For applications like a media viewer, the saved GPU power could be kept unused to increase battery life, since on Snapdragon chips (and most others) the DSP (used for machine learning tasks like this) is significantly more power efficient than the GPU.
A limitation of this technique is that it could add latency since it happens when the frame is finished. But mobile GPUs are different from PC GPUs in that they render tile by tile, and the NPU tasks can run asynchronously, so the upscaling could be done per-tile, adding only a few milliseconds of latency for the final tile.

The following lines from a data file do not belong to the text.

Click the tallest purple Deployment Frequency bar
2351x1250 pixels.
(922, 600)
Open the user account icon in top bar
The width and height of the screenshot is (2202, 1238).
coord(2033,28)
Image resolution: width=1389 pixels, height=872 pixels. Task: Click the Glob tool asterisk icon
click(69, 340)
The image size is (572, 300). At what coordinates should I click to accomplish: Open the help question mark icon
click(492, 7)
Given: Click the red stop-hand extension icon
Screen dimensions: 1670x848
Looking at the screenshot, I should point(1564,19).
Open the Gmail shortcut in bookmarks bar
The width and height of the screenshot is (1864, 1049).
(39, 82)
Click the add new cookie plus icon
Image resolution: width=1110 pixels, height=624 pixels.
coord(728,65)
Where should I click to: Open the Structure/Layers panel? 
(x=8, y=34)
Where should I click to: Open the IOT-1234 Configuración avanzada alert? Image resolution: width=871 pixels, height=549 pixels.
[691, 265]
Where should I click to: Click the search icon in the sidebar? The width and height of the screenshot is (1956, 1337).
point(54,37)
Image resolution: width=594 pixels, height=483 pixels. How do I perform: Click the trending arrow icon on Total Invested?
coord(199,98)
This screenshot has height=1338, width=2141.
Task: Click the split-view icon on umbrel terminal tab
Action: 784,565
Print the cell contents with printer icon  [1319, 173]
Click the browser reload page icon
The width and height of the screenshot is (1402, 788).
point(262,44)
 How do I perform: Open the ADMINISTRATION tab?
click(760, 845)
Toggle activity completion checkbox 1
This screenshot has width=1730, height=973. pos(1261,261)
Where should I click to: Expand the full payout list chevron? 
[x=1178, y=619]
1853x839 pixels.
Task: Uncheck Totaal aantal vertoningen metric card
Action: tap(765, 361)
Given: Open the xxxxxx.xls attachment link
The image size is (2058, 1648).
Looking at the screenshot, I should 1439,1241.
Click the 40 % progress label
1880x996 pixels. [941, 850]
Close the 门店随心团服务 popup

A demo video was produced using Beat Saber, where the left image “was generated using a fast super-resolution network applied to 2x low resolution content” (the right image is regular full resolution rendering):
The researchers also explained how their findings could be applied to future headsets with eye tracking:
“Another benefit for machine learning based reconstruction is the latency mitigation and late latching in eye-tracked foveated rendering system. With the proposed architecture, the rendering system does not need to know where the eye is looking at and render at a uniform low resolution. After rendering, the fovea region, determined by eye tracking system, gets reconstructed with machine learning models and blend with periphery regions in the compositor. In this way, the eye motion to photon latency can be reduced by roughly one frame duration, minus a minor portion of ML reconstruction time. This latency saving can be crucial to some eye tracking systems avoid latency artifacts with saccade. “
Apparently, using super resolution to save GPU power is just one potential application of this rendering pipeline framework:
“Besides super-resolution application, the framework can also be used to perform compression artifact removal for streaming content, frame prediction, feature analysis and feedback for guided foveated rendering. We believe enabling computational methods and machine learning in mobile graphics pipeline will open the door for a lot of opportunities towards the next generation of mobile graphics.”
Facebook AI Research
There is no indication from this paper that this technology is planned to be deployed in the consumer Oculus Quest, although it doesn’t give any reason why it couldn’t either. There could be technical barriers that aren’t stated here, or it may just be considered not worth the complexity until a next generation headset.
We reached out to Facebook for details and a representative of the company replied saying they have nothing to share beyond the paper itself, and that “this is purely research that we hope will advance the fields of machine learning, mobile computational graphics, and virtual reality“. Regardless, it looks clear that machine learning can play a role in bringing standalone VR closer to PC VR over the next decade.